でも、これだけ強いトンファー使いと一戦交えて無傷で済んだのだから、今日のところはまあ良しとする。
「ふへへ。また来ますね!」
「もう来るな」
「次に来るときは手作り弁当とか引っ提げて来ちゃうかもしれません。キャッ☆私ったら健気すぎだゾ☆すみません自分で言っといて何ですが気持ち悪ッ!宇藤さん気持ち悪ッ!」
「もう来るな」
「雲雀さんってこう、変態を寄せ付けるオーラがありますよね。いや別にこの宇藤さんが変態だとかそういうこと言いたいんじゃなくて、なんかこう、善良な乙女を変態に目覚めさせるオーラもあるっていうか」
「今すぐ目の前から消えて」
「ソレ、今流行りのツンデレだって分かってますから敢えて空気読んで教室戻りますけど寂しいときはいつでも呼んでくださいね!冗談抜きで音速で駆け付けるんで」
「音速じゃ無しに光速で消えて今すぐに」
全く、これ程純粋な愛情を拒否されてもめげない私は、健気を通り越して怖いと思う。我ながらね。

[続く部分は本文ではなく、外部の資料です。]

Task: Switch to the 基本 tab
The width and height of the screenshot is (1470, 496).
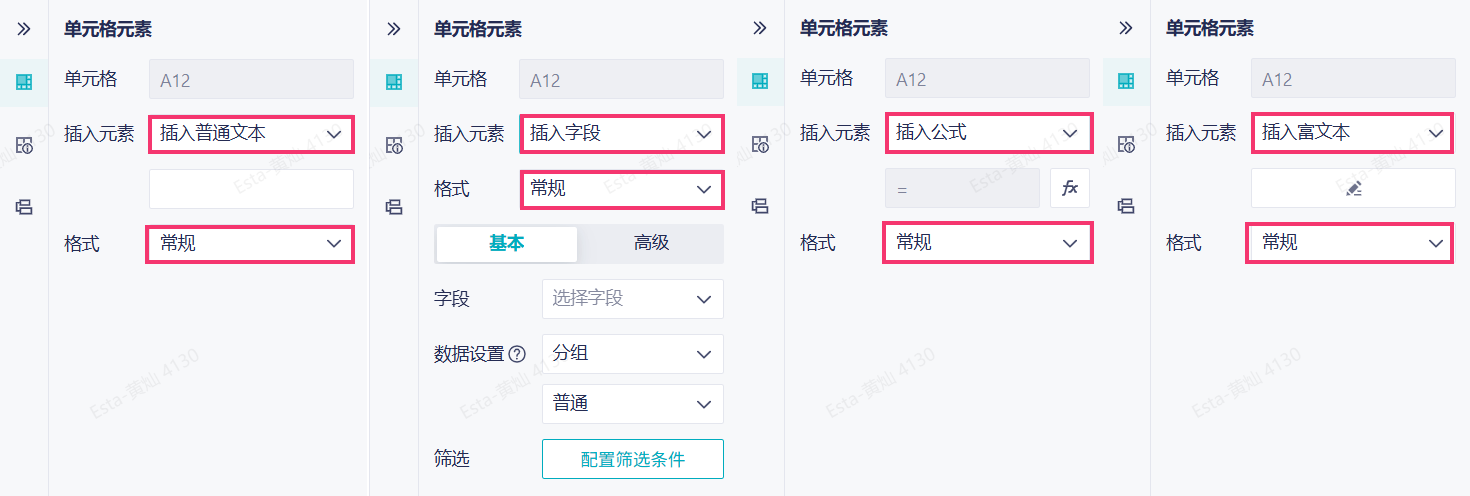Action: pos(507,243)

怒りのトンファーが飛んでくる前に颯爽とその場を去った私は、教室の入り口でハラハラしながら私を出迎えた二人の女友達に向かって笑顔で言った。
「やっぱ一筋縄じゃいかないや!あの人」
そりゃそうよ、だってあの雲雀さんよ!?と私に怪我は無いか心配してくる花と、会いに行くなんて大胆だね!と笑顔で応援してくれる京子ちゃんに癒されながら、午後の授業が始まった。
放課後になったら、また雲雀さんをからかいに行こうと思う。